__EXERCISE AIM__
Restate every record that follows, keeping it exact.

__DATA EXCERPTS__
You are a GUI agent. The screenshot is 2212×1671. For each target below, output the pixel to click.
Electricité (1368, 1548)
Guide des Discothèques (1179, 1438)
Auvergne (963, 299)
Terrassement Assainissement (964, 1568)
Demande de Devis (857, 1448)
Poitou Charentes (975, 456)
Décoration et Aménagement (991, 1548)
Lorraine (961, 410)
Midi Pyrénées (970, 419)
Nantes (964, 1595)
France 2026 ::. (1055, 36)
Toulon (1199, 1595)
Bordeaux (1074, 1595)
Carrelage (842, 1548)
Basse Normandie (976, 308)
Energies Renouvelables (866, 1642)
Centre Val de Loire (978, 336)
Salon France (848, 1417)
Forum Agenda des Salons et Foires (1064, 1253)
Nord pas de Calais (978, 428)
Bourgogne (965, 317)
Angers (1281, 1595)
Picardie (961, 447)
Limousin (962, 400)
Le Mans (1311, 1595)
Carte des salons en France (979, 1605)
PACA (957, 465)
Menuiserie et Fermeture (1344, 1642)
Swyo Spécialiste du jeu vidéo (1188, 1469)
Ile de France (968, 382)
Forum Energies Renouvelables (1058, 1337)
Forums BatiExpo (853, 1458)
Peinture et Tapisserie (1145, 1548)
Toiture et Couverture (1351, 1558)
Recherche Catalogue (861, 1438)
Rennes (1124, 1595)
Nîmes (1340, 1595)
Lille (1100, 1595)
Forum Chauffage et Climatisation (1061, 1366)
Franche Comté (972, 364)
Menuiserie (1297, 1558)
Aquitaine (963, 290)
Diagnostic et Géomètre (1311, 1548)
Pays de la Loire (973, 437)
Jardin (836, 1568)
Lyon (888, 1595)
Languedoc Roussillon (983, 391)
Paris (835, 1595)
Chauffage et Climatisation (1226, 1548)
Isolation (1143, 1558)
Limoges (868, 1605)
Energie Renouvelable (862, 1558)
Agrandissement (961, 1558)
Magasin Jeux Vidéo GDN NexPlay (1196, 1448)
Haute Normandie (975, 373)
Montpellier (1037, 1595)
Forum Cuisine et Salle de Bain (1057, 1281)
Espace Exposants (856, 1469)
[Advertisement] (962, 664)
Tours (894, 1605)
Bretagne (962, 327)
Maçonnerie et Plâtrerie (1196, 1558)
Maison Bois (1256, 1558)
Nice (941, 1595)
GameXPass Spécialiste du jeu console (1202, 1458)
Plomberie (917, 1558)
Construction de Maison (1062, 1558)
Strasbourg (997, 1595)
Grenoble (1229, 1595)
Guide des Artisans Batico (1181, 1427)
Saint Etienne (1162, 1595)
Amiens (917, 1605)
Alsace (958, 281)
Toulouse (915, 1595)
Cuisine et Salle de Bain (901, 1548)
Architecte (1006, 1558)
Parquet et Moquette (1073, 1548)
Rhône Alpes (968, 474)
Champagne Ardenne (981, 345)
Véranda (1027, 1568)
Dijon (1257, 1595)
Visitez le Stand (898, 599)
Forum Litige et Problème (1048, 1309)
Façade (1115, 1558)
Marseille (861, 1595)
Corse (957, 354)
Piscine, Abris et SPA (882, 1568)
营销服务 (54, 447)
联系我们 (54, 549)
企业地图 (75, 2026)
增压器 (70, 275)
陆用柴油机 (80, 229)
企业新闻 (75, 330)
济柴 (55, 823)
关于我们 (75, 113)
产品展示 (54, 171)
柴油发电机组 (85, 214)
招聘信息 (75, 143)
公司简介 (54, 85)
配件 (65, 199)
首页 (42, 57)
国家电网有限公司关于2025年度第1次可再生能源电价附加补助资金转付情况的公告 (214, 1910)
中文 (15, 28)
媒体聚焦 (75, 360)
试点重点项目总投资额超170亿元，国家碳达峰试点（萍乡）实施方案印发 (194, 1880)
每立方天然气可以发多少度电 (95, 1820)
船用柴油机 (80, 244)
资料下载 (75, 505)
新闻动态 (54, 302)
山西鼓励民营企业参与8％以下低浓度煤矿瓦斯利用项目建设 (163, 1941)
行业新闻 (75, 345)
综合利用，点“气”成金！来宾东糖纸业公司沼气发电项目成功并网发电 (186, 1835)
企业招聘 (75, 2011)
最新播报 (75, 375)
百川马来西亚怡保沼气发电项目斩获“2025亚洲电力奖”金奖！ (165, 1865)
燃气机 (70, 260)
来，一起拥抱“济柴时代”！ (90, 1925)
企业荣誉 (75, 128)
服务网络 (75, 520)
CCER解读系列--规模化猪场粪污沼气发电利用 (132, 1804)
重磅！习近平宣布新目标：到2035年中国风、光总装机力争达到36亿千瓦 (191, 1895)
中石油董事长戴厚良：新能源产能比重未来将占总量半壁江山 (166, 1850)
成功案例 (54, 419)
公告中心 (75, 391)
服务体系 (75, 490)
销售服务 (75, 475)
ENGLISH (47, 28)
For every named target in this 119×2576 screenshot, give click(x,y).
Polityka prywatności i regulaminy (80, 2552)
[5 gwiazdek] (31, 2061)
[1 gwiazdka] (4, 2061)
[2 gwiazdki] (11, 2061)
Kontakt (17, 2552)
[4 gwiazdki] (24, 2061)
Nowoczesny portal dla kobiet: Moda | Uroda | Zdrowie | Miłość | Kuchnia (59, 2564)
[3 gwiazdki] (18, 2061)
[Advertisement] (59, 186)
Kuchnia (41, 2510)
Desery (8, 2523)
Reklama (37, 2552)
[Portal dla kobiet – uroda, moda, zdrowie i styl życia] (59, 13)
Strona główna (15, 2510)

__OUTPUT__
You are a GUI agent. The screenshot is 2212×1671. For each target below, output the pixel to click.
Electricité (1368, 1548)
Guide des Discothèques (1179, 1438)
Auvergne (963, 299)
Terrassement Assainissement (964, 1568)
Demande de Devis (857, 1448)
Poitou Charentes (975, 456)
Décoration et Aménagement (991, 1548)
Lorraine (961, 410)
Midi Pyrénées (970, 419)
Nantes (964, 1595)
France 2026 ::. (1055, 36)
Toulon (1199, 1595)
Bordeaux (1074, 1595)
Carrelage (842, 1548)
Basse Normandie (976, 308)
Energies Renouvelables (866, 1642)
Centre Val de Loire (978, 336)
Salon France (848, 1417)
Forum Agenda des Salons et Foires (1064, 1253)
Nord pas de Calais (978, 428)
Bourgogne (965, 317)
Angers (1281, 1595)
Picardie (961, 447)
Limousin (962, 400)
Le Mans (1311, 1595)
Carte des salons en France (979, 1605)
PACA (957, 465)
Menuiserie et Fermeture (1344, 1642)
Swyo Spécialiste du jeu vidéo (1188, 1469)
Ile de France (968, 382)
Forum Energies Renouvelables (1058, 1337)
Forums BatiExpo (853, 1458)
Peinture et Tapisserie (1145, 1548)
Toiture et Couverture (1351, 1558)
Recherche Catalogue (861, 1438)
Rennes (1124, 1595)
Nîmes (1340, 1595)
Lille (1100, 1595)
Forum Chauffage et Climatisation (1061, 1366)
Franche Comté (972, 364)
Menuiserie (1297, 1558)
Aquitaine (963, 290)
Diagnostic et Géomètre (1311, 1548)
Pays de la Loire (973, 437)
Jardin (836, 1568)
Lyon (888, 1595)
Languedoc Roussillon (983, 391)
Paris (835, 1595)
Chauffage et Climatisation (1226, 1548)
Isolation (1143, 1558)
Limoges (868, 1605)
Energie Renouvelable (862, 1558)
Agrandissement (961, 1558)
Magasin Jeux Vidéo GDN NexPlay (1196, 1448)
Haute Normandie (975, 373)
Montpellier (1037, 1595)
Forum Cuisine et Salle de Bain (1057, 1281)
Espace Exposants (856, 1469)
[Advertisement] (962, 664)
Tours (894, 1605)
Bretagne (962, 327)
Maçonnerie et Plâtrerie (1196, 1558)
Maison Bois (1256, 1558)
Nice (941, 1595)
GameXPass Spécialiste du jeu console (1202, 1458)
Plomberie (917, 1558)
Construction de Maison (1062, 1558)
Strasbourg (997, 1595)
Grenoble (1229, 1595)
Guide des Artisans Batico (1181, 1427)
Saint Etienne (1162, 1595)
Amiens (917, 1605)
Alsace (958, 281)
Toulouse (915, 1595)
Cuisine et Salle de Bain (901, 1548)
Architecte (1006, 1558)
Parquet et Moquette (1073, 1548)
Rhône Alpes (968, 474)
Champagne Ardenne (981, 345)
Véranda (1027, 1568)
Dijon (1257, 1595)
Visitez le Stand (898, 599)
Forum Litige et Problème (1048, 1309)
Façade (1115, 1558)
Marseille (861, 1595)
Corse (957, 354)
Piscine, Abris et SPA (882, 1568)
营销服务 (54, 447)
联系我们 (54, 549)
企业地图 (75, 2026)
增压器 (70, 275)
陆用柴油机 (80, 229)
企业新闻 (75, 330)
济柴 (55, 823)
关于我们 (75, 113)
产品展示 (54, 171)
柴油发电机组 (85, 214)
招聘信息 (75, 143)
公司简介 (54, 85)
配件 (65, 199)
首页 (42, 57)
国家电网有限公司关于2025年度第1次可再生能源电价附加补助资金转付情况的公告 (214, 1910)
中文 (15, 28)
媒体聚焦 (75, 360)
试点重点项目总投资额超170亿元，国家碳达峰试点（萍乡）实施方案印发 (194, 1880)
每立方天然气可以发多少度电 (95, 1820)
船用柴油机 (80, 244)
资料下载 (75, 505)
新闻动态 (54, 302)
山西鼓励民营企业参与8％以下低浓度煤矿瓦斯利用项目建设 (163, 1941)
行业新闻 (75, 345)
综合利用，点“气”成金！来宾东糖纸业公司沼气发电项目成功并网发电 (186, 1835)
企业招聘 (75, 2011)
最新播报 (75, 375)
百川马来西亚怡保沼气发电项目斩获“2025亚洲电力奖”金奖！ (165, 1865)
燃气机 (70, 260)
来，一起拥抱“济柴时代”！ (90, 1925)
企业荣誉 (75, 128)
服务网络 (75, 520)
CCER解读系列--规模化猪场粪污沼气发电利用 (132, 1804)
重磅！习近平宣布新目标：到2035年中国风、光总装机力争达到36亿千瓦 (191, 1895)
中石油董事长戴厚良：新能源产能比重未来将占总量半壁江山 (166, 1850)
成功案例 (54, 419)
公告中心 (75, 391)
服务体系 (75, 490)
销售服务 (75, 475)
ENGLISH (47, 28)
For every named target in this 119×2576 screenshot, give click(x,y).
Polityka prywatności i regulaminy (80, 2552)
[5 gwiazdek] (31, 2061)
[1 gwiazdka] (4, 2061)
[2 gwiazdki] (11, 2061)
Kontakt (17, 2552)
[4 gwiazdki] (24, 2061)
Nowoczesny portal dla kobiet: Moda | Uroda | Zdrowie | Miłość | Kuchnia (59, 2564)
[3 gwiazdki] (18, 2061)
[Advertisement] (59, 186)
Kuchnia (41, 2510)
Desery (8, 2523)
Reklama (37, 2552)
[Portal dla kobiet – uroda, moda, zdrowie i styl życia] (59, 13)
Strona główna (15, 2510)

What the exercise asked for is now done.